VITAMIN A STATUS MODULATES NEURODEVELOPMENTAL, OXIDATIVE, AND CHOLINERGIC ALTERATIONS IN A VALPROIC ACID–INDUCED RAT MODEL OF AUTISM

Autism Spectrum Disorder (ASD) is a neurodevelopmental condition in which early environmental and nutritional factors critically influence brain maturation. Vitamin A plays essential roles in neuronal differentiation, redox regulation, and cholinergic neurotransmission; however, its contribution to ASD-related neurobiological alterations remains insufficiently characterized. We investigated the effects of maternal vitamin A deficiency and supplementation on neurodevelopmental behavior, oxidative stress, and cholinergic function using a valproic acid (VPA)–induced rat model of autism.
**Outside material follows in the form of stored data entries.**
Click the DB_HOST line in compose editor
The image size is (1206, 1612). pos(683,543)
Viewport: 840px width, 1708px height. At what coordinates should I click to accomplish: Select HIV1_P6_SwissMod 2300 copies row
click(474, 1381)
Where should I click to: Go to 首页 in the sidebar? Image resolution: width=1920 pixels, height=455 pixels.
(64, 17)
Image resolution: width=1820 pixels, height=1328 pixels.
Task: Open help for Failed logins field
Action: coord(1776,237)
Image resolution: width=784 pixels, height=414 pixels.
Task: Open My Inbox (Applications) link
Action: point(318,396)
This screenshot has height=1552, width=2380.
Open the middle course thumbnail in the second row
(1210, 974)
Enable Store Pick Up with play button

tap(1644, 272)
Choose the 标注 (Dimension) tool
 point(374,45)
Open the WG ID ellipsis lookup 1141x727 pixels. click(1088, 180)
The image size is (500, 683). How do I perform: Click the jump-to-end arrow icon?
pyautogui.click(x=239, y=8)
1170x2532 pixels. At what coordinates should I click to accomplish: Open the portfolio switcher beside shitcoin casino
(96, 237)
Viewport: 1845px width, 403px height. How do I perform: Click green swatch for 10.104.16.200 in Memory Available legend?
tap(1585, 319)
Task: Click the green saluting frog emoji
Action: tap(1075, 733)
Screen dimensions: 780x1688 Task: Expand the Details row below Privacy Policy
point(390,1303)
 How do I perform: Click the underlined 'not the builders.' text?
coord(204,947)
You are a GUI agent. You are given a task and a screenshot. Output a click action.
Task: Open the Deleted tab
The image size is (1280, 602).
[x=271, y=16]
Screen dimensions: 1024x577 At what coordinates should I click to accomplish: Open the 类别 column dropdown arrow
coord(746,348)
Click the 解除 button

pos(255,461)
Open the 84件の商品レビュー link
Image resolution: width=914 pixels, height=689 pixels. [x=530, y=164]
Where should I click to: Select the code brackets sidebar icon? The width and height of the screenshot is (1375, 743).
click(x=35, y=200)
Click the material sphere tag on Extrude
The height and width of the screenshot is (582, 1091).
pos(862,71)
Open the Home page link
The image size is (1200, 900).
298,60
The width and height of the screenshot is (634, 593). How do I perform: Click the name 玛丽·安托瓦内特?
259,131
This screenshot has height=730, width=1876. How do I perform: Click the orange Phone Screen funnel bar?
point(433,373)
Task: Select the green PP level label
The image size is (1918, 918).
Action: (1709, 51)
Twenty-five pregnant Wistar rats were allocated into five groups: control, VPA-exposed, vitamin A–deficient (VAD), combined VPA and vitamin A deficiency (VPA+VAD), and VPA with vitamin A supplementation (VPA+VAS). VPA was administered during gestation, while vitamin A status was modulated through dietary intervention from pregnancy to lactation. Offspring underwent neurodevelopmental and behavioral assessments, followed by biochemical analyses of oxidative stress markers and cholinergic parameters, as well as histological evaluation of selected brain regions. VPA exposure induced significant behavioral impairments compared with controls (p < 0.01), which were exacerbated by vitamin A deficiency. Offspring from the VPA+VAD group showed increased lipid peroxidation (p < 0.001) and reduced antioxidant defenses (p < 0.01), accompanied by disrupted cholinergic homeostasis, including elevated acetylcholinesterase activity (p < 0.01). In contrast, vitamin A supplementation improved behavioral performance (p < 0.05) and partially restored oxidative and cholinergic balance compared with the VPA group (p < 0.05). These findings demonstrate that vitamin A status modulates neurodevelopmental vulnerability in a VPA-induced ASD model, supporting vitamin A as a preventive target.